Hi - I'm new on here but not new to HU because I have Rheumatoid Arthritis and autoimmune Hypothyroidism.
I'm hoping someone can help me here. I came off injectable Methotrexate four months ago because I had widespread parasthesia (pins and needles, numbness and icy cold, wet sensation) which no one could explain. I was also suffering from mildly dry eyes, circulation issues and spots on my face which were itchy and sometimes landed inside my nose, causing nosebleeds. These spots have been an issue for me for 2 years - arriving around the time I started on Methotrexate. I would only have one or two at a time and they were like bites and I assumed the MTX was the cause. Then my scalp started to itch during a time when I came off the Methotrexate and Hydroxichloraquine which had been added in. I started again because my RA flared up and my ESR rose high again. I stopped four months ago because of various symptoms, some of which were intolerable and others which the GP thought might be serious but rare side effect to my peripheral nervous system.
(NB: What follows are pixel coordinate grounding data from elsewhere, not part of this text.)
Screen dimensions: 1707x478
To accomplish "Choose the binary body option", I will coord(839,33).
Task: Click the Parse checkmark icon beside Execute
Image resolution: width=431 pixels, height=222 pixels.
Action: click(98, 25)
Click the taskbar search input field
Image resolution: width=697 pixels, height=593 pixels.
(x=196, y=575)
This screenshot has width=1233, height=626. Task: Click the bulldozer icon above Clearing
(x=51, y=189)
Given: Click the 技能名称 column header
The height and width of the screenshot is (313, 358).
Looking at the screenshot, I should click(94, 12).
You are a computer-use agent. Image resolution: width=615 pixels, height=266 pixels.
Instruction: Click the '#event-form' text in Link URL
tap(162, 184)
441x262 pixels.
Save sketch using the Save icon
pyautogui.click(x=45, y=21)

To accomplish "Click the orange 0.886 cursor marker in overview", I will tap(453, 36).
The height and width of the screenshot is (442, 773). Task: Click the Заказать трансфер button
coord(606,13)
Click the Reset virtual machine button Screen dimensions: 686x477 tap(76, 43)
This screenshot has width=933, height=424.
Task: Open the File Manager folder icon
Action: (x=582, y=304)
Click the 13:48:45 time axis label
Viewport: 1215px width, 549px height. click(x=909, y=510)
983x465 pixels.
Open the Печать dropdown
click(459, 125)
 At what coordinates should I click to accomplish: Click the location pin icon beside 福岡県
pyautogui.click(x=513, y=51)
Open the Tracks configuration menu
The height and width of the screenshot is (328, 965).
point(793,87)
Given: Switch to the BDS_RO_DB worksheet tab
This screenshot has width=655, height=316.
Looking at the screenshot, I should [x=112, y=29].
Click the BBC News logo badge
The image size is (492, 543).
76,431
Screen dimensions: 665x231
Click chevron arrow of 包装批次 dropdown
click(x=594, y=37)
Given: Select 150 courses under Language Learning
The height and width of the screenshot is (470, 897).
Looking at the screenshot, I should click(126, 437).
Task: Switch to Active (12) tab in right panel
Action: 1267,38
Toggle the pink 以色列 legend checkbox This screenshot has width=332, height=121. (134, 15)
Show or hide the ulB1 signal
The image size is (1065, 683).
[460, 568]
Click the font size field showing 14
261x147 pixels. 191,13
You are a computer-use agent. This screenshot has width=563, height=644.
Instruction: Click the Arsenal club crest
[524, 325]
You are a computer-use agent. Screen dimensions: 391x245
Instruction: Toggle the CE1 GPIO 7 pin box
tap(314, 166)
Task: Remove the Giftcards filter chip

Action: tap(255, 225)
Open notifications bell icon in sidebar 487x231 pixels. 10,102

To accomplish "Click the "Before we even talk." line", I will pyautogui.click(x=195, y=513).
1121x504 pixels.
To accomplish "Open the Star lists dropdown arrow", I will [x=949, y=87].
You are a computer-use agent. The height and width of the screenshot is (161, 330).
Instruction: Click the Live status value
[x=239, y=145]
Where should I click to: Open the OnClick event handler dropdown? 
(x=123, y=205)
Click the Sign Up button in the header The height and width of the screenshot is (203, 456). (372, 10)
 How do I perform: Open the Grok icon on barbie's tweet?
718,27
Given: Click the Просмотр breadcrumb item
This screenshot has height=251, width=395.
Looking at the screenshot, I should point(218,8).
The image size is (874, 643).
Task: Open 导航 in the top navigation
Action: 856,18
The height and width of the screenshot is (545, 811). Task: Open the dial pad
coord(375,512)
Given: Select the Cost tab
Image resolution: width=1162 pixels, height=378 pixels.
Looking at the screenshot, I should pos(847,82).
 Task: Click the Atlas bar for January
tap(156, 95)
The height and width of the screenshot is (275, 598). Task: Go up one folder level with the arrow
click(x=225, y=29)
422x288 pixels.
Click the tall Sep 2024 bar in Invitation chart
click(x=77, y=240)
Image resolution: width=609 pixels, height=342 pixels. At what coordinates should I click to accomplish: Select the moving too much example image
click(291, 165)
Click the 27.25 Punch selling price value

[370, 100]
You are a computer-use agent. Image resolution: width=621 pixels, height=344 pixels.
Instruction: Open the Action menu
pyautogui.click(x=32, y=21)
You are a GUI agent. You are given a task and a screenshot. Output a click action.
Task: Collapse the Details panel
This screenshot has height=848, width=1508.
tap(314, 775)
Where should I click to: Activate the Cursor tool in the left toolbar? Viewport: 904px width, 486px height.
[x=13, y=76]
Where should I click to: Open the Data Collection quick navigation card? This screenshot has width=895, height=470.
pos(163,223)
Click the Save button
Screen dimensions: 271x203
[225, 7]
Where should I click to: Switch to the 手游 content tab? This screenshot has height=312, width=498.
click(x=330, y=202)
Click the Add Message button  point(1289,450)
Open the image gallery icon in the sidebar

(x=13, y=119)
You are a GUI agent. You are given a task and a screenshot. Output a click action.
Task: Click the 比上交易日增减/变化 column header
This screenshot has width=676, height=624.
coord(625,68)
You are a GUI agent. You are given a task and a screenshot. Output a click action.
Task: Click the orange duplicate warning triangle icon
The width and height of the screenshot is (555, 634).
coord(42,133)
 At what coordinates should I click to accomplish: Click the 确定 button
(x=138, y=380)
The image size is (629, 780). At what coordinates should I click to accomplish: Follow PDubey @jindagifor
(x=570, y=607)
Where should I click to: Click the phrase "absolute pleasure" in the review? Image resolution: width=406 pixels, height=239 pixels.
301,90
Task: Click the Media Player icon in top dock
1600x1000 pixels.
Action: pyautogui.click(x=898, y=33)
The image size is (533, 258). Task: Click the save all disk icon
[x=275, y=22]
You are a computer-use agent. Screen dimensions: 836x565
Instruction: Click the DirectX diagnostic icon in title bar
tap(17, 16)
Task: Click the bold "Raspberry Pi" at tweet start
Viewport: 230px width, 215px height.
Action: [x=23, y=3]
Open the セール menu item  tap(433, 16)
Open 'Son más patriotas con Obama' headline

I ended up taking Prednisolone for a month because my feet were sore with RA inflammation, and then, as I tapered off in time to see my rheumatologist last week, the spots on my face became bigger and itchier. Last week they multiplied into a red, raised rash on my forehead and my face and mouth were swollen and itchy. I am now on antihistamine and also taking Hydroxichloraquine again. The spots have gone down but I have a bit of scaring on my forehead and new spots are arising elsewhere on my face and neck. My blood markers (Rheumatoid Factor and ANA) are currently negative and I believe Rheumatoid Vasculitis only occurs with advanced and sero positive RA so I don't think it can be that.
But I was interested to read tonight about Uticaria Vasculitis and wondered if my symptoms appear to tarry with this condition? I had little joint pain or swelling at the time my rheumatologist said we should buy some time with Hydroxichloraquine and see how I got on over the next few months. He noted with interest the hives and the Raynauds/ Sjogrens type symptoms but didn't suggest a cause. The more acute outbreak of hives came a few days after this consultation and I've been feeling exhausted and today the joint pain is returning but once again it feels very flu-like and systemic. I still have the parasthesia and circulation issues in my legs and feet. My full blood count of two weeks revealed nothing apart from low Basophils, a high PVC and a raised ESR of 52.